> _Passage to read_:
Introduction
Biologists often need to introduce a wide range of substances into living cells or tissues which are normally excluded from the cell by the cell walls and the outer membranes. These substances include biological stains, proteins, nuclei acids, organelles, chromosomes, and nuclei. One application of central importance is the introduction of the genetic material into cells for the purpose of genetic engineering. There are many patented techniques, which are in use today in modern labs (Sanford et al. USP 4,945,050, Bellhause, et al., USP 6,328, 714, and USP 6,168,587, Loomis at al., USP 6,004,287, Mets, USP 5,240,842, and Dr. Marian Mazurkiewicz, USP 6,107,095).
Micropipette Injection Method
Still another technique is a micropipette injection. Micropipette injection is a very effective method of gene transfer, however, because of the relatively small number of cells that may be transformed in any one experiment, the cost of elaborate equipment necessary, and the level of skill needed to perform the procedure, injection using micropipettes is not a method available to the vast number of researchers in the field.
Nano-Technology
Dr. Marian Mazurkiewicz's invention improves on the micropipette injection method by using a new approach based on the benefits of the nano-technology (U.S. patent pending).

> _Exercise instructions_: Carry on the text about getting substances into living cells, starting after its last sentence.

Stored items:
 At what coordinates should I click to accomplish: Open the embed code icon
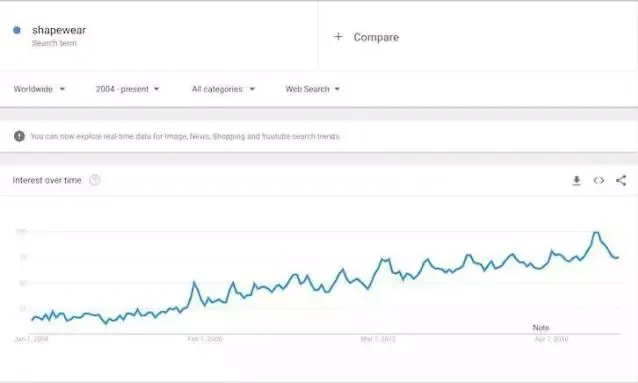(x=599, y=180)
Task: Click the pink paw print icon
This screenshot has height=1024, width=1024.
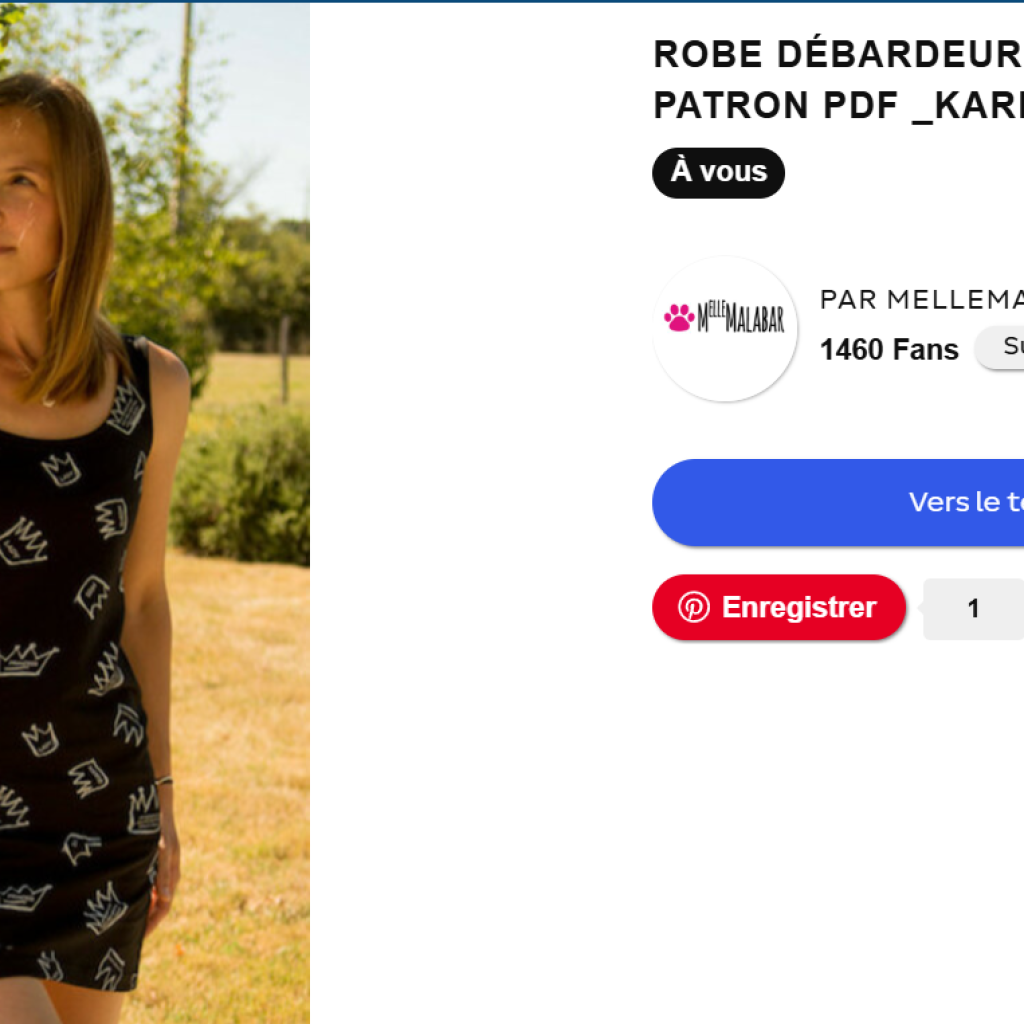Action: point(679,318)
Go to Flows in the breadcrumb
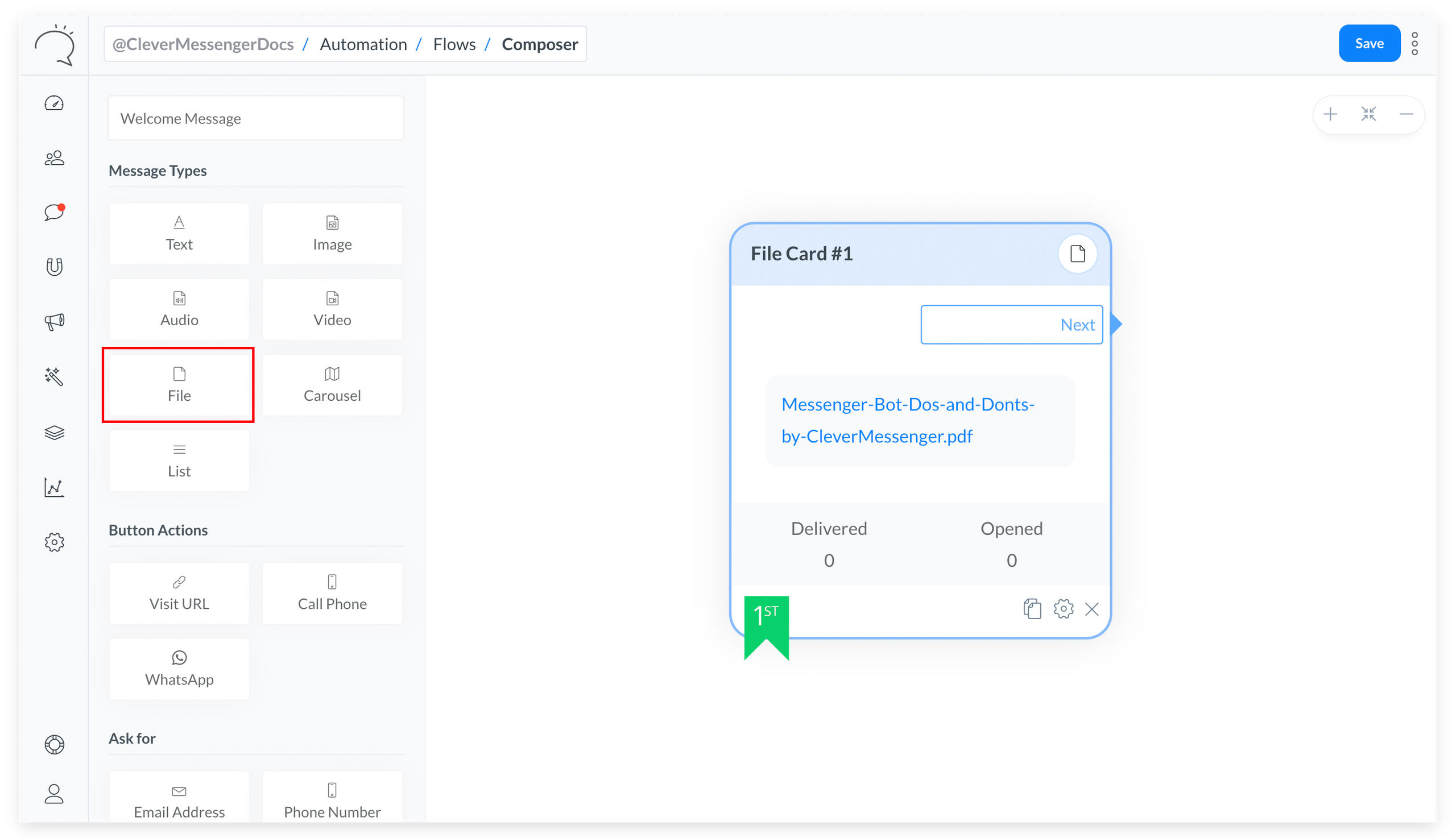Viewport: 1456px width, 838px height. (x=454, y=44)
==
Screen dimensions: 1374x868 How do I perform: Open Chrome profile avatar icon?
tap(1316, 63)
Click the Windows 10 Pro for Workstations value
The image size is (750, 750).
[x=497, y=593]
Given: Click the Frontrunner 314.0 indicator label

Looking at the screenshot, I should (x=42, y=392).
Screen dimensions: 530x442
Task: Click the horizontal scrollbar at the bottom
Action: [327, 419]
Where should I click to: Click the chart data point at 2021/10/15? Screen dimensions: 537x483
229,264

> _Result of this exercise_:
The number of nano-size needles integrated into small size pad can multiply injection action by many thousands time with very high probability for successful introduction. The pad enforced by high number of needles can be fabricated using nano-fabrication technology and made of different materials with required mechanical and physical properties. The number of injecting needles could be as high as 100 to 500 per one square millimeter. The needles diameter could be as small as 10 nano-meter and length could be as long as tenths of mm. The needles geometrical shape and size can be selected for particular application to address the cell's size, the depths of required delivery, as well as injection materials properties. The method and tool according to proposed solution could be use for dry particles as well for as for liquid solid particle suspension. The nano-needles in proposed solution must have ability to absorb biological material into its surface. Injection as it is in stinger needle is available as well for specially addressed design. In one embodiment of the presented method, the pad with array of nano-size solid needles wetted by biological material is pressed against living plants or tissues to pierce through the cell's walls and introduce biological material into numerous target cells during a single operation.